4D Printed Self-Deploying Bio-Based Scaffolds for the Regeneration of Endoluminal Tissue

Self-deploying bio-based scaffolds able to lay out in programmable way according to a defined external stimulus are extremely useful for the treatment and regeneration of endoluminal tissues, since they combine biocompatibility with the ability to be brought into place in a minimally invasive way through, for instance, endoscopic or laparoscopic instruments. Here, four-dimensional (4D) printing is exploited to design and fabricate, via extrusion-based additive manufacturing on a rotating spindle, a self-deploying scaffold for the minimally invasive treatment of gastrointestinal tissue.
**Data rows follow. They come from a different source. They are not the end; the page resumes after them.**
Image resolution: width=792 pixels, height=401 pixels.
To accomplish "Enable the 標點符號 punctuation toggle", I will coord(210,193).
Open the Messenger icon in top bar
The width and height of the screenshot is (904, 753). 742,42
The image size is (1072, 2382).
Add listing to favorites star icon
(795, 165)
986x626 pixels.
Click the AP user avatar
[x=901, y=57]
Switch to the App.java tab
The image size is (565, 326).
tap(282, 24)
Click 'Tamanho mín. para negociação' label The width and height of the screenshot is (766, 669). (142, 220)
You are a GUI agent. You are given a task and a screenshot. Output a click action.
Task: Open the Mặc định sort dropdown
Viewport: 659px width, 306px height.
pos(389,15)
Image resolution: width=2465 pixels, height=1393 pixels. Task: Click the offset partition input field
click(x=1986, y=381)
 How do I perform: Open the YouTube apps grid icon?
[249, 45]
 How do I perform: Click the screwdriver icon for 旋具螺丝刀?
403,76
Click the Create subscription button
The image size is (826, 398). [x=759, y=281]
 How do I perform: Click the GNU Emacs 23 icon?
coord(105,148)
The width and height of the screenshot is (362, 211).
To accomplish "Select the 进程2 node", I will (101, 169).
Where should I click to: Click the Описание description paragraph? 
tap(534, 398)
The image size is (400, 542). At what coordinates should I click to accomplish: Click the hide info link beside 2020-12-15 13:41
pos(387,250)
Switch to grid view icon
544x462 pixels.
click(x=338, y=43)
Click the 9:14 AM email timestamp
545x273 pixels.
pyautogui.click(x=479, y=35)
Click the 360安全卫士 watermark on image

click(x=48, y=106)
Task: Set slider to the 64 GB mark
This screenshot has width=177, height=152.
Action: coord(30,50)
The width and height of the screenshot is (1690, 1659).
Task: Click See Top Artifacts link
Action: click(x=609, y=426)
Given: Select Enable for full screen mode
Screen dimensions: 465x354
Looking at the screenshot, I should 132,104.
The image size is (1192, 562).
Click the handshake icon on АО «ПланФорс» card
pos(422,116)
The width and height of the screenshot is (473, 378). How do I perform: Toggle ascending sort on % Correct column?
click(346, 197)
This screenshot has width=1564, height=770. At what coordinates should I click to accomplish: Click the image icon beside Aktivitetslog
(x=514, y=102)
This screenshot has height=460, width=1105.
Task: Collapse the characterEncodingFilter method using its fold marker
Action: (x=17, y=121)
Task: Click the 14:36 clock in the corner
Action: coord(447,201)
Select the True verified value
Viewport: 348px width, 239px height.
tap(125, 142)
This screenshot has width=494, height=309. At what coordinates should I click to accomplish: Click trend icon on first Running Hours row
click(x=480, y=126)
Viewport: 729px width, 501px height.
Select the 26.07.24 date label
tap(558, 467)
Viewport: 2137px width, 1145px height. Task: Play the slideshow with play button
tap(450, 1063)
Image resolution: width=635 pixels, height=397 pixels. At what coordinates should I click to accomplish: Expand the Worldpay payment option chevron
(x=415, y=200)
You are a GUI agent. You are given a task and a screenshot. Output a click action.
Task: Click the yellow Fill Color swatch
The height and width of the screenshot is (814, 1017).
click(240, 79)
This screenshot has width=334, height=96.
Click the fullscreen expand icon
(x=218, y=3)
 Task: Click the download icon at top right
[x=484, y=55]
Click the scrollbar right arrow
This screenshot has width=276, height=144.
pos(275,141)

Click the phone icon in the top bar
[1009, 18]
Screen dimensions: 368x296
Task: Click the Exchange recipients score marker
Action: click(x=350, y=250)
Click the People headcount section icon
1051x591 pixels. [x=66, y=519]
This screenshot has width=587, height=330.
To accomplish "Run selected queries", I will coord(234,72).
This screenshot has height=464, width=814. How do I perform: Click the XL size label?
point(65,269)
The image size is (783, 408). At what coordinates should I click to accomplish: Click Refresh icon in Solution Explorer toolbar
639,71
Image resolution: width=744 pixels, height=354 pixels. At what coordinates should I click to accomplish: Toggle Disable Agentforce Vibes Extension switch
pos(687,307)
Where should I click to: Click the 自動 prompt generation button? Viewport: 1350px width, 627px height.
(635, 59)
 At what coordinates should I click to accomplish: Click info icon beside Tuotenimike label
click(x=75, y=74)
Starting from a tubular configuration, upon hydration, the scaffold automatically unfolds, forming a flat sheet able to cover a wider surface of the damaged tissue. The desired shape morphing is achieved thanks to a specific spatial arrangement of silk/gelatin-based solution, featuring differential swelling behavior. The geometry of the scaffold is guided by finite element modeling. The silk/gelatin-based solution is tested via Raman and Fourier-transform infrared spectroscopy (FTIR) measurements, rheological tests and biological assays. The latter is performed on two colorectal cell lines, HT-29 and Caco-2, and proves the ability of the materials to support the growth of the seeded cells.